### What you will do
From the records below, return every line containing the word "calendar".

(Recorded data)

============

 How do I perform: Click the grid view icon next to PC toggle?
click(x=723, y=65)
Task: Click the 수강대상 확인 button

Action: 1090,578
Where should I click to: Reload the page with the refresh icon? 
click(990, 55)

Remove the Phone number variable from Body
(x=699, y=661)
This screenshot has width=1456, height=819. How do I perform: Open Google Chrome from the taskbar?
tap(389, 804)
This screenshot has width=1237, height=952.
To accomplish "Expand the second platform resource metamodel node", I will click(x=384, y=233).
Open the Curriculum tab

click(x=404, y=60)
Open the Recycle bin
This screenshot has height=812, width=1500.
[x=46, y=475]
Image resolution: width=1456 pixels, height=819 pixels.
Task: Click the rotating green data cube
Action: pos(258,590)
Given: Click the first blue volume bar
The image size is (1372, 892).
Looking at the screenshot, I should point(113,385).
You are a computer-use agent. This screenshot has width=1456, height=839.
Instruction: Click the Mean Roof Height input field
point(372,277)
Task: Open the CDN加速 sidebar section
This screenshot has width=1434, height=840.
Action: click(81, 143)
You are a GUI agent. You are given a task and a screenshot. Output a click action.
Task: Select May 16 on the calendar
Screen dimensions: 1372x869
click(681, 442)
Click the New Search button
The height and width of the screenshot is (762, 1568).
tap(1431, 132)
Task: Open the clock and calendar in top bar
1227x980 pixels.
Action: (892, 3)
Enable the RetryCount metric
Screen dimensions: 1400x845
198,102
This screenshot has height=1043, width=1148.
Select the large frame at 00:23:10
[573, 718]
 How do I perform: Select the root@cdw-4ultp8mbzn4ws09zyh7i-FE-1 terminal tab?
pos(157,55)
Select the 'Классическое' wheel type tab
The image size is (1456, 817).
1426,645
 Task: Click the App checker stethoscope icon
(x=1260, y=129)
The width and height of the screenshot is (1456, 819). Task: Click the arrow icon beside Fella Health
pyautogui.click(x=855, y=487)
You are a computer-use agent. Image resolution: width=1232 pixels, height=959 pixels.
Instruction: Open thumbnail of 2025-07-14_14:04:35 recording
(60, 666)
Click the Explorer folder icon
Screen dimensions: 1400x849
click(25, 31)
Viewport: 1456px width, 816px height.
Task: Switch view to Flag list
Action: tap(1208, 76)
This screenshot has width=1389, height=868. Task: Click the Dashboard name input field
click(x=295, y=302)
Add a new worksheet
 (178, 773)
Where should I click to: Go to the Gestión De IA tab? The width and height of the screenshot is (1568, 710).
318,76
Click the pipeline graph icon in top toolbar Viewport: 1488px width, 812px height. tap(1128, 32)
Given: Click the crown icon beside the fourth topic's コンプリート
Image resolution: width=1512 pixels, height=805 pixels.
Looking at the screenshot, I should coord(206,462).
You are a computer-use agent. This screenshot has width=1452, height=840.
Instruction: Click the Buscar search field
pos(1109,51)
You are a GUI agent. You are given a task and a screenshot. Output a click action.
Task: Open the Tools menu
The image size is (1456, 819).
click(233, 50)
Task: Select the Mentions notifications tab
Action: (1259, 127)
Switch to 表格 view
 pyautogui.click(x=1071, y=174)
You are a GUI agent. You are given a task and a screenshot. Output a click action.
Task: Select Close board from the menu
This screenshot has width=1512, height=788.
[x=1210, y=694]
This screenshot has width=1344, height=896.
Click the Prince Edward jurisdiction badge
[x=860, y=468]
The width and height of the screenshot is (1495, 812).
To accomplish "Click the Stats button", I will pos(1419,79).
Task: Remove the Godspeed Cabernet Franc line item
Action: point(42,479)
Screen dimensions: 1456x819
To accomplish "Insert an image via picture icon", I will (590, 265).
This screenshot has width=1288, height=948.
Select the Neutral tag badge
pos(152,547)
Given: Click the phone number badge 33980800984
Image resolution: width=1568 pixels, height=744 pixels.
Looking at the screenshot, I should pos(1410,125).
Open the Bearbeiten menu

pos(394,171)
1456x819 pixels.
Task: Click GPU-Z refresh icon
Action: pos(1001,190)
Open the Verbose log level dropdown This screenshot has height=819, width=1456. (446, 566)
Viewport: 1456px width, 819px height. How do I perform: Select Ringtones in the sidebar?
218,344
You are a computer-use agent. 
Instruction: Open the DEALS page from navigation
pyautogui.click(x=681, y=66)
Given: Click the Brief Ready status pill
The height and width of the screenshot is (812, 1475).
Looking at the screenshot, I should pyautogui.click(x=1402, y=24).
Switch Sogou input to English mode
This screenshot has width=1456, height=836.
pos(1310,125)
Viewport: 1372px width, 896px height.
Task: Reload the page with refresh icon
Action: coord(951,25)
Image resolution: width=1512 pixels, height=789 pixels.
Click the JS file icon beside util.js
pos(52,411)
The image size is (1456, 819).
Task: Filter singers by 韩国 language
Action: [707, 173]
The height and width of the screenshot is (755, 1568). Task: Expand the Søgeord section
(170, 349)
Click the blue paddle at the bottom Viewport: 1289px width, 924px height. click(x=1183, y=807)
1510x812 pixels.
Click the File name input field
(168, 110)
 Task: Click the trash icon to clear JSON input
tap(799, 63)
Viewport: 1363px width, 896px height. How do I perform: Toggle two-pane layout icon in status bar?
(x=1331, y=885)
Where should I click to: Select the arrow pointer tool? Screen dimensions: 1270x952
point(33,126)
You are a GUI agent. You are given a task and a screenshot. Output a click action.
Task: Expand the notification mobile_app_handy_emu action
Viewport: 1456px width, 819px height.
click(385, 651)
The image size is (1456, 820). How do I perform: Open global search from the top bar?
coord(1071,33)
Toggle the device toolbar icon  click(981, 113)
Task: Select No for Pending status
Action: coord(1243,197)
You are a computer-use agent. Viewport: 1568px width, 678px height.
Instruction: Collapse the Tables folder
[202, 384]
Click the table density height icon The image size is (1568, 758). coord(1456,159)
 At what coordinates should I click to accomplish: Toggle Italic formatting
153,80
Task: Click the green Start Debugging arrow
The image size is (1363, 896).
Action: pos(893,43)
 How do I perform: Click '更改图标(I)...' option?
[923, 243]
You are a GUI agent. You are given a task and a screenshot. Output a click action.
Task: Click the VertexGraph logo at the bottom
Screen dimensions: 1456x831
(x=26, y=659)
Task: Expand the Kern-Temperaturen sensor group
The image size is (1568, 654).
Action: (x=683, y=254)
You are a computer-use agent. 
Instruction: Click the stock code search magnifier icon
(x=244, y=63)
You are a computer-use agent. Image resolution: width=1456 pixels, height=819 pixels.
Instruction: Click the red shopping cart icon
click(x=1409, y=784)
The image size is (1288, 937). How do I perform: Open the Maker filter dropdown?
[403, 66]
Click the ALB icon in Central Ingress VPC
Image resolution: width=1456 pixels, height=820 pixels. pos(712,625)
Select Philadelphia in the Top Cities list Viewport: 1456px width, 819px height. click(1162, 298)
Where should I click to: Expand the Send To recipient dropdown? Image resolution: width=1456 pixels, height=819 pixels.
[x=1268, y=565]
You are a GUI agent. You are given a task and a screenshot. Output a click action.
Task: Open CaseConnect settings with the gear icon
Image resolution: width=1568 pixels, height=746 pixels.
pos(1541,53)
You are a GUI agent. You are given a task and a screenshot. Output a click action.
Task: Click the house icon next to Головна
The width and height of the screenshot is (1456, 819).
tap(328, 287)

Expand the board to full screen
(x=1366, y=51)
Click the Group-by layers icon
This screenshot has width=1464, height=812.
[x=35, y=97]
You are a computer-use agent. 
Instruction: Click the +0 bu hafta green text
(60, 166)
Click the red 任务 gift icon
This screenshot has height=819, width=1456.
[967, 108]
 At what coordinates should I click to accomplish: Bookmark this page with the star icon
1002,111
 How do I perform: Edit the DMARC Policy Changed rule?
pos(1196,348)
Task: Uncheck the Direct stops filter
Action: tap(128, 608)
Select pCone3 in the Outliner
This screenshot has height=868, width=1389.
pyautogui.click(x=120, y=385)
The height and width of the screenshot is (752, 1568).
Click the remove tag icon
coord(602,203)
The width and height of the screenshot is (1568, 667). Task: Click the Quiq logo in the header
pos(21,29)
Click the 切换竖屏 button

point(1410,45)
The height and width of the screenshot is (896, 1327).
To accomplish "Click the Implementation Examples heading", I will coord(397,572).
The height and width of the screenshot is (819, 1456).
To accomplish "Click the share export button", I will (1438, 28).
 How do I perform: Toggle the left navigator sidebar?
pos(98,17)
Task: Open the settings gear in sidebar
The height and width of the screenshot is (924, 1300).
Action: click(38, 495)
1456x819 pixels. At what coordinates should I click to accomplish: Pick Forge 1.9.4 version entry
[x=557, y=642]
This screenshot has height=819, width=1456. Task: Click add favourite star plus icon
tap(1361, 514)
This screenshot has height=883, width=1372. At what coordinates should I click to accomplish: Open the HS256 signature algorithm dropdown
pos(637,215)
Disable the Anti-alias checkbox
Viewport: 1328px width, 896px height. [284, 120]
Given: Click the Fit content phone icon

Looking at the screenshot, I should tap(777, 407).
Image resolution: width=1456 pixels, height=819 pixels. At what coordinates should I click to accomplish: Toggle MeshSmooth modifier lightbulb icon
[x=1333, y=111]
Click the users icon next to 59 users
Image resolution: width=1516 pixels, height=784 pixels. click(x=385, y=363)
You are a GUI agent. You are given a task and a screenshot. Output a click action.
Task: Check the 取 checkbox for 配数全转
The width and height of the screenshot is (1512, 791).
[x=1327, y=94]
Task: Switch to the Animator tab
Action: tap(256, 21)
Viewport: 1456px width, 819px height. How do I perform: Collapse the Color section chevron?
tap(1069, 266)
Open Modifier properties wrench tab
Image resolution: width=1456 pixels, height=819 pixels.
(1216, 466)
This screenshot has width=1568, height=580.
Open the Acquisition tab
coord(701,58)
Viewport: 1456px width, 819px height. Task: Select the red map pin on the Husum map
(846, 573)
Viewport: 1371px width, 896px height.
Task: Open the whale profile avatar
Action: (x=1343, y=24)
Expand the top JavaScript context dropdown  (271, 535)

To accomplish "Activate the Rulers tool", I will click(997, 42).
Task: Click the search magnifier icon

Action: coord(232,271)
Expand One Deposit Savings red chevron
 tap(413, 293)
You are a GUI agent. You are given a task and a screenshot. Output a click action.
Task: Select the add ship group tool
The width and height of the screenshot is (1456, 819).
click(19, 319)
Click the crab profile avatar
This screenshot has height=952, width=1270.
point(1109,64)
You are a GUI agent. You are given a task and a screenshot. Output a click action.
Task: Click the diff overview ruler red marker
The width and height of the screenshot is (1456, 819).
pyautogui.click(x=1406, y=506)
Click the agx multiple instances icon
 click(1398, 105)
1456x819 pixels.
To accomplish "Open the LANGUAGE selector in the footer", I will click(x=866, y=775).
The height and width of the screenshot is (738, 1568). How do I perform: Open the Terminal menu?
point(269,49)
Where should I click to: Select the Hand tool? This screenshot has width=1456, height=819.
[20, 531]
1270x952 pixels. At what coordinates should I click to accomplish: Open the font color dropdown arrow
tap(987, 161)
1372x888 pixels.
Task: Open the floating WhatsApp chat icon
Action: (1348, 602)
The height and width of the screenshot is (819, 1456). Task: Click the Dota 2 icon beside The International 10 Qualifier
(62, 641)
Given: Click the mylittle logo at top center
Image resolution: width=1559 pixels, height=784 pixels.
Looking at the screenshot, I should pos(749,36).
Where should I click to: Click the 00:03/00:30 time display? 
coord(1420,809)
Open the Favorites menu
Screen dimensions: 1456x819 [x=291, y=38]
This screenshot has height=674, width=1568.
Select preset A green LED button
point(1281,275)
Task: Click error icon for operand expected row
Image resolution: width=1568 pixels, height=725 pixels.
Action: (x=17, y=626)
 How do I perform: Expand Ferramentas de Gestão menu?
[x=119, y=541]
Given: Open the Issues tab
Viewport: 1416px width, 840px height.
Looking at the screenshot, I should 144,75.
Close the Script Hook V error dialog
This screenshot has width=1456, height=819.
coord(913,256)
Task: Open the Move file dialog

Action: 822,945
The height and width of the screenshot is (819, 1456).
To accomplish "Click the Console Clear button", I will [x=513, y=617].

============

### Solution to this task
Task: Select May 16 on the calendar
Task: Open the clock and calendar in top bar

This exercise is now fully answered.